September 11, 2006

 

Today's topic: Why I cannot be an atheist

I think it is understandably difficult or irrational for someone who takes scientific evidence about the nature and origin of humankind seriously to take many of the explanations of origin that many but not necessarily all of the major world religions presuppose. I am inclined to believe the truth of science over the presumptions of religious scribes who wrote centuries before the development of the sophisticated scientific tools for measurement that we have today. But I do not assume that because a religious text may be erroneous, that so to is belief in God. So I wonder: is there a philosophical reason why I can believe in God and not be conflicted by science?

The most common scientific critique of god creating a universe I find uses an explanation of existence as the result of random forces at the moment of the birth of the universe. I won't argue with that, scientists have observed that this is probably true. Sure the universe could have been entirely random in it's formation, and threw the random process of evolution, humankind has become what humankind is at this time. ...So does that imply a lack of a reason, or lack of a meaning, or lack of a purpose for human existence; in which case would probably make a relationship with/belief in God irrelevant? I think not, and the reason I think not is because that any explanation/observation of the creation of all that we understand to be the universe does not answer one root question about the existence of everything: Why can there be anything whatsoever?

The really important question to me is not 'how' or 'why' a universe may have sprang out of nothingness*, but why there is a possibility for such an occurrence, or any occurance for that matter, to happen. It is the possibility that the universe(s) could have been created, not the mechanics of how it did, that I find to be the most intrinsic reason for there to be a God.


Basically, the fact that the universe(s) is explainable as a random fabrication of physical forces and energy and matter and space-time, does not answer why the possibility of such an occurrence(s) exists. And the very possibility of something as awesome and magnificent as the universe(s), in my humble opinion, is only possible if some divine creative force intended for that possibility to exist.
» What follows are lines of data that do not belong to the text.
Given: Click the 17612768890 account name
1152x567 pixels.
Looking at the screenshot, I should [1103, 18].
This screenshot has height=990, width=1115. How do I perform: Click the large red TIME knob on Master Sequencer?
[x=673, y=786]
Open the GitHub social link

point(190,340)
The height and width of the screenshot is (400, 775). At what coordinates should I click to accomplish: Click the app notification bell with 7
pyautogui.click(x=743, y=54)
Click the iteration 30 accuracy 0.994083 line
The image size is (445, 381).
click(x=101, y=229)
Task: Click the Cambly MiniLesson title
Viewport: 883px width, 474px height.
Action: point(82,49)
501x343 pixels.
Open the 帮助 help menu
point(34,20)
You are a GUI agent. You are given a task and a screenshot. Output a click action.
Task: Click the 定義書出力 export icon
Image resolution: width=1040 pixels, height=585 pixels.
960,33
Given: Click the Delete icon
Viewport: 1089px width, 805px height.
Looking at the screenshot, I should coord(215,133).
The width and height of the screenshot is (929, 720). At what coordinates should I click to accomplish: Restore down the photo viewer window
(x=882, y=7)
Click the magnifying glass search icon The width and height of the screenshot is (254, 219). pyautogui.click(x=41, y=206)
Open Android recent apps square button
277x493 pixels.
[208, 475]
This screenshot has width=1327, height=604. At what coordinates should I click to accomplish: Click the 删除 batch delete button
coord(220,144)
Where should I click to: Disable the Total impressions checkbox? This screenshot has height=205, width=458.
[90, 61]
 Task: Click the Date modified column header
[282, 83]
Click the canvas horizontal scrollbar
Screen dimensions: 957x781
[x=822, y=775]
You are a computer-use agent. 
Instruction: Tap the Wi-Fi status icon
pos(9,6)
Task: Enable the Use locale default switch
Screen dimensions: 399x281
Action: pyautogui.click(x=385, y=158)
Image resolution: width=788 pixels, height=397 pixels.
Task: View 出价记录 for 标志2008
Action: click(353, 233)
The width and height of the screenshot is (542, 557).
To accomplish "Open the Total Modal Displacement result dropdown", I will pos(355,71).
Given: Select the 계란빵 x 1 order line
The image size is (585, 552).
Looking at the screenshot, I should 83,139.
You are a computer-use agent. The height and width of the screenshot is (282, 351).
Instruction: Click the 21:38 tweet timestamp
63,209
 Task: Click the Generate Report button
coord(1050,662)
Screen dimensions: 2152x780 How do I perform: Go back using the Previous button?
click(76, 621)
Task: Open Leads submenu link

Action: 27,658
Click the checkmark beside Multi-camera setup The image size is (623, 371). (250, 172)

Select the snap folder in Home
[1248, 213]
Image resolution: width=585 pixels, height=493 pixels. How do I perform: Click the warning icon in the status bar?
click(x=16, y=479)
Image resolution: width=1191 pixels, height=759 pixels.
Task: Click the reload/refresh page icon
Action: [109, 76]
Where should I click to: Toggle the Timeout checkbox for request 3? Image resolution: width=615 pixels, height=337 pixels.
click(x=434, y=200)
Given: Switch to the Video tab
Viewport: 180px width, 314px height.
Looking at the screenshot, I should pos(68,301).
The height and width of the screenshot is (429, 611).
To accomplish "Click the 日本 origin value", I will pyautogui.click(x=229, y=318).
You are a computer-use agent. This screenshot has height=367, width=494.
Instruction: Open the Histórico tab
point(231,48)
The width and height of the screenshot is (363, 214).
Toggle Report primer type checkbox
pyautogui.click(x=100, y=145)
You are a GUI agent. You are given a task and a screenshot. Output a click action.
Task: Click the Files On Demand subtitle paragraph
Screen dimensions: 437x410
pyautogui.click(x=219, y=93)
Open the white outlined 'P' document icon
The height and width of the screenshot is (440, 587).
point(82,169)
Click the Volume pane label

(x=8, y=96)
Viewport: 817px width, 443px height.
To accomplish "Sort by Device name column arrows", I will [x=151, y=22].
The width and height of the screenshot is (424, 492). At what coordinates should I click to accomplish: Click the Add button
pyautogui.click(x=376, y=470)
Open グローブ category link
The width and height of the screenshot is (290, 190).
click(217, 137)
*a note about nothingness: I cannot conceive of nothingness. Just like I cannot visualize a color that is not contained in the visible color spectrum. That may be only a limitation of the way I have evolved. But I doubt that anyone has the capability to truly conceptualize 'nothingness.' After all, the way we have evolved allows us only to understand things in terms of space, time, and the observable laws of nature. So I have two questions: (1) Is nothingness possible within or outside a universe full of substance? (2) What really is nothingness?